A court in Mongolia has jailed former president Nambar Enkhbayar for four years after finding him guilty of corruption, charges that he has called politically motivated.
Enkhbayar, 54, served as prime minister and then president for almost a decade until losing office in 2009. He was arrested in April in a dawn raid broadcast live on national television.
On Thursday, a Mongolian court found him guilty of misappropriating gifts intended for a monastery, along with other corruption charges, in a hearing broadcast to the nation.
The court originally sentenced him to seven years, but reduced it by three years, citing an amnesty law.
Enkhbayar, who was barred from running in Mongolia's June parliamentary elections, called the charges "groundless".
"I served the posts of president, prime minister and speaker of parliament. I never thought I would be accused groundlessly," Enkhbayar said in his testimony.
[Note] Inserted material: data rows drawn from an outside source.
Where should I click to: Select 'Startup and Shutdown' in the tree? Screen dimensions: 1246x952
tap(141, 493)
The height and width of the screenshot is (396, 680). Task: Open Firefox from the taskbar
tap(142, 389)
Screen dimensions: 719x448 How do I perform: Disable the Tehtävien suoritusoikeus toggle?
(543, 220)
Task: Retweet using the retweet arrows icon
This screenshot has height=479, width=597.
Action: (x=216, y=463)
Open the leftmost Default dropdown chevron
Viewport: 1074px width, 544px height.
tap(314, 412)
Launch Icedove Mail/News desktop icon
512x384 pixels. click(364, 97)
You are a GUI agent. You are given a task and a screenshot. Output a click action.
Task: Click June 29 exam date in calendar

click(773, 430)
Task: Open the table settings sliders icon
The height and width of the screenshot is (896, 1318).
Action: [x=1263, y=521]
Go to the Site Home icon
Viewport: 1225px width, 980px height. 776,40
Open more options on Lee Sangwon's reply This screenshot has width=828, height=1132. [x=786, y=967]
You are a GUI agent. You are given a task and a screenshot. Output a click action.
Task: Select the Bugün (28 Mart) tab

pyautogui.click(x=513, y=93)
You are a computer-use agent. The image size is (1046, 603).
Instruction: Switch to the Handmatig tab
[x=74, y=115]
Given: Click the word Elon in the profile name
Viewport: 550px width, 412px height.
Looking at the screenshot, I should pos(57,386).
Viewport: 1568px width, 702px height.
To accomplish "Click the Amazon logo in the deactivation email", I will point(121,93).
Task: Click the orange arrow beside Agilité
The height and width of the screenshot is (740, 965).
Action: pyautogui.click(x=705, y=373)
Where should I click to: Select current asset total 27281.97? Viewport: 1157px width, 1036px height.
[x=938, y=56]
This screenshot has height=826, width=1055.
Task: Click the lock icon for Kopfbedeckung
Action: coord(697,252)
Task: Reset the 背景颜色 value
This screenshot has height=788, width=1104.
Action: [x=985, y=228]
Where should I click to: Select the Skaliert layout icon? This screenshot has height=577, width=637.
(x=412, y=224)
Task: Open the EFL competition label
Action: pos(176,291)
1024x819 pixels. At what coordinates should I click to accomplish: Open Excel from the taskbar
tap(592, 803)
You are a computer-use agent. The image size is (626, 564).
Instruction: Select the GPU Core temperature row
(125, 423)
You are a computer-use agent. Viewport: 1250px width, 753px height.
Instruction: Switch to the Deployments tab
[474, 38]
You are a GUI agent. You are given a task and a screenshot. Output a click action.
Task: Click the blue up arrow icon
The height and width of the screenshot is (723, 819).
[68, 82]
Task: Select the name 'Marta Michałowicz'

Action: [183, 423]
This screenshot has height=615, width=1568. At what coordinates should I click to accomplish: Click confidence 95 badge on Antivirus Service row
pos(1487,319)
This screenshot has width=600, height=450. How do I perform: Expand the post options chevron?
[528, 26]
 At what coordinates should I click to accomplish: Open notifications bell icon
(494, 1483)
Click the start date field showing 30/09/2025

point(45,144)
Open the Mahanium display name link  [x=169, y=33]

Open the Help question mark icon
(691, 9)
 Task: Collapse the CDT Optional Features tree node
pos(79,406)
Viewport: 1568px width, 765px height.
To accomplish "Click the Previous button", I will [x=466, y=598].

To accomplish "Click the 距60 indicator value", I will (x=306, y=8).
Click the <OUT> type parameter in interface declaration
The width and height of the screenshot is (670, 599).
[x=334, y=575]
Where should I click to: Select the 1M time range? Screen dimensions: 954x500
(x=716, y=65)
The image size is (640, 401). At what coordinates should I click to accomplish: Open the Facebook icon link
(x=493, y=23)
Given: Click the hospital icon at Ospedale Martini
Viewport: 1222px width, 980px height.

His lawyer said they would appeal the verdict.
Enkhbayar formed a breakaway Mongolian People's Revolutionary Party last year, splitting from the ruling Mongolian People's Party (MPP), the oldest in the country which held power during the Soviet era.
For much of the past decade the MPP shared power with the Democratic Party, but the latter left the coalition in January to prepare for June elections.
Both parties have pledged to improve the distribution of wealth across the vast nation, which covers an area three times the size of France but has a population of just 2.8 million people.
Mongolia is ranked 120 out of 182 countries on the Corruption Perceptions Index compiled by the watchdog group Transparency International, tying with Bangladesh, Iran and Kazakhstan.
Mongolia is one of Asia's poorest nations but has increasingly lured foreign investors with its rich deposits of copper, gold, uranium, silver and oil.
Its economy grew 17.3 percent last year and foreign investment quadrupled to $5 billion.
But poorer Mongolians complain the benefits of the boom are not reaching them, that the elites have grown more corrupt and foreign mining companies receive exceedingly favourable deals.